__Work to complete__
Note each line in the data below that holds "Identify", and copy it.

Records from a collection:
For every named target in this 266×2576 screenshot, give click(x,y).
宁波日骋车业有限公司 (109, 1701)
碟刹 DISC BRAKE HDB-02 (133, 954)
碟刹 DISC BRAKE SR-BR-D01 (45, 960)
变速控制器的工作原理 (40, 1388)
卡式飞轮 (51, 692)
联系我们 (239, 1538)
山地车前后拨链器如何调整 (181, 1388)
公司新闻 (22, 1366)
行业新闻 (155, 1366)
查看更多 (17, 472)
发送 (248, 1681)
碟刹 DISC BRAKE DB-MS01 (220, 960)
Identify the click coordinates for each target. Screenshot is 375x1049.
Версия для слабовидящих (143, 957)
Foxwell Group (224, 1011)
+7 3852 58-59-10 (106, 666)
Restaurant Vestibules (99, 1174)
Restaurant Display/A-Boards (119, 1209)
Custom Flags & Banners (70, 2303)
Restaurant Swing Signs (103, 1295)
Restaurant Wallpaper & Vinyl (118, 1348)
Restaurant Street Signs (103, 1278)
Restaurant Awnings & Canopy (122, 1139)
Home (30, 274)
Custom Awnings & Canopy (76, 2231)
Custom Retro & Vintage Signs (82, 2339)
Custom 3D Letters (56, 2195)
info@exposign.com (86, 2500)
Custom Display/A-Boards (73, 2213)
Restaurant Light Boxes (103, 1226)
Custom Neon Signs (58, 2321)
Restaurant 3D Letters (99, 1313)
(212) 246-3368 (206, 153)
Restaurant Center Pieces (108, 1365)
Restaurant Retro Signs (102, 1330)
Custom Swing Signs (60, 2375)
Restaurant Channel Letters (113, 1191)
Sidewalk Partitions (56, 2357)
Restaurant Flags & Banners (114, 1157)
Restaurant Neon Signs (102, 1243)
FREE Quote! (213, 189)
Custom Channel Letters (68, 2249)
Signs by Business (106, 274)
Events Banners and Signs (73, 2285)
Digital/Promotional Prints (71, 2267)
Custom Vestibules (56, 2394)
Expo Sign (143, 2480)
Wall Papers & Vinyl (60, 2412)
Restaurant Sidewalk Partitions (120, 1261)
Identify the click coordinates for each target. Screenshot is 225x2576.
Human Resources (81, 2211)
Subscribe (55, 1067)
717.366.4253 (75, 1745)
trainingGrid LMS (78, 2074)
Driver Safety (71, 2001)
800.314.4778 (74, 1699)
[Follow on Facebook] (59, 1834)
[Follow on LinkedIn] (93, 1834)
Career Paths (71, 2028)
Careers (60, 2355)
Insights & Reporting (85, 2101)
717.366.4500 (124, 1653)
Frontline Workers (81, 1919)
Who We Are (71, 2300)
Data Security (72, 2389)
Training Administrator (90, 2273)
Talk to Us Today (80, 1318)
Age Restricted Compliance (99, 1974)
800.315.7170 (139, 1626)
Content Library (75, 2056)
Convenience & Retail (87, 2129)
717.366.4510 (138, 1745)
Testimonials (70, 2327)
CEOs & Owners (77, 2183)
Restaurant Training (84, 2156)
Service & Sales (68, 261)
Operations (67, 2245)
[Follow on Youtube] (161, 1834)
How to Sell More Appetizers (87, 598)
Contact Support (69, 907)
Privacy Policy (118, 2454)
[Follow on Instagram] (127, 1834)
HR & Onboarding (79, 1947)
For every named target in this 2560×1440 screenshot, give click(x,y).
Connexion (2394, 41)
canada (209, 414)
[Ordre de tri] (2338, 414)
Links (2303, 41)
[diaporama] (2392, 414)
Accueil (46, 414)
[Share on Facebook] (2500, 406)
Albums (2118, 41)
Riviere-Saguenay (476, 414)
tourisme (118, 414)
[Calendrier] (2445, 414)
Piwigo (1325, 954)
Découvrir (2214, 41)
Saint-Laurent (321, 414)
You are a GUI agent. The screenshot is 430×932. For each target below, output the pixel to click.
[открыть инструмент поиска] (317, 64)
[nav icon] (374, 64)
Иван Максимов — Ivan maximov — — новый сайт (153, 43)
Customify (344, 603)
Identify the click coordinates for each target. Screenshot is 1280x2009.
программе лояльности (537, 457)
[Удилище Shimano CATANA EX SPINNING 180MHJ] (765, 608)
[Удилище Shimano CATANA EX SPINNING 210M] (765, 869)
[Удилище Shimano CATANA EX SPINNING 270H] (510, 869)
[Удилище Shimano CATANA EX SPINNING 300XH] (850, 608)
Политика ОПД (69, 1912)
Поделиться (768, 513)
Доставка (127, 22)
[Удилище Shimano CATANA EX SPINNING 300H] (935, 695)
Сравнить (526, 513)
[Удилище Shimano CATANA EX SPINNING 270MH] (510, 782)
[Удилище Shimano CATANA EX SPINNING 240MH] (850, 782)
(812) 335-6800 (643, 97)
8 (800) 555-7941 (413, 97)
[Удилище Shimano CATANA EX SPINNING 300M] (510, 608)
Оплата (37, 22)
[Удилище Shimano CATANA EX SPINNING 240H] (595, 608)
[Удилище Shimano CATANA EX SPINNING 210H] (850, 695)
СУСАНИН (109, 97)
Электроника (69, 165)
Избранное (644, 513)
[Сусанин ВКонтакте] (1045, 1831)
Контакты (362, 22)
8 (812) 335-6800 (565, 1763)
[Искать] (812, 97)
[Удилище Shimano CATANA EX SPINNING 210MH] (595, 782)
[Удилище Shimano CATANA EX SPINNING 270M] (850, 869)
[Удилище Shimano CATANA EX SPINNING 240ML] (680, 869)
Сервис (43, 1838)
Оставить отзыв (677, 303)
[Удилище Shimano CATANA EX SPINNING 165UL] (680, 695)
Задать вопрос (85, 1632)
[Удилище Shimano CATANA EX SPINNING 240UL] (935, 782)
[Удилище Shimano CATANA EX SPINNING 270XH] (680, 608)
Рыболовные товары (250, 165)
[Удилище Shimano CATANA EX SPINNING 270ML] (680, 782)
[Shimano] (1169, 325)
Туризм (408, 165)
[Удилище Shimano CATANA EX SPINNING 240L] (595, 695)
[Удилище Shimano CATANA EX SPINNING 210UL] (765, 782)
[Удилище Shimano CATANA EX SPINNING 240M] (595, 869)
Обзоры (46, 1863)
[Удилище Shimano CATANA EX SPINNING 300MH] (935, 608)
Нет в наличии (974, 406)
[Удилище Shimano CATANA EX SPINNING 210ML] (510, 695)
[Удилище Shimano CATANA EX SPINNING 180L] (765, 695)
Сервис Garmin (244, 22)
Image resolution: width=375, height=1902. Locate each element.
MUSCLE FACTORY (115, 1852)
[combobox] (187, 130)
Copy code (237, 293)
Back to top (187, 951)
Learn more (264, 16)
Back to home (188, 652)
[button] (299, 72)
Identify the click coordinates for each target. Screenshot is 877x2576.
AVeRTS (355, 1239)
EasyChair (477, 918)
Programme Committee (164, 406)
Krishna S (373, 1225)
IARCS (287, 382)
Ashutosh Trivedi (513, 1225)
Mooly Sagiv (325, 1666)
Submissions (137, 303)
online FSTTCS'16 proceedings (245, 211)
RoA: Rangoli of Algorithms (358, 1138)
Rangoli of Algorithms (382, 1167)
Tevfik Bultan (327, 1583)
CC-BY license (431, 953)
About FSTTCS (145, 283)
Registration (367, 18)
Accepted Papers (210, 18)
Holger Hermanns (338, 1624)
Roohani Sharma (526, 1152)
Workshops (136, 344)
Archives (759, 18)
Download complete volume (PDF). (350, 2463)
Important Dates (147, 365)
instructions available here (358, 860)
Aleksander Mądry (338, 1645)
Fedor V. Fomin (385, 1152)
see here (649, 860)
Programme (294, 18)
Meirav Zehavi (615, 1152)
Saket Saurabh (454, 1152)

__Answer to this problem__
Identify the click coordinates for each target. Screenshot is 375x1049.
Identify the click coordinates for each target. Screenshot is 225x2576.
Identify the click coordinates for each target. Screenshot is 1280x2009.
Identify the click coordinates for each target. Screenshot is 877x2576.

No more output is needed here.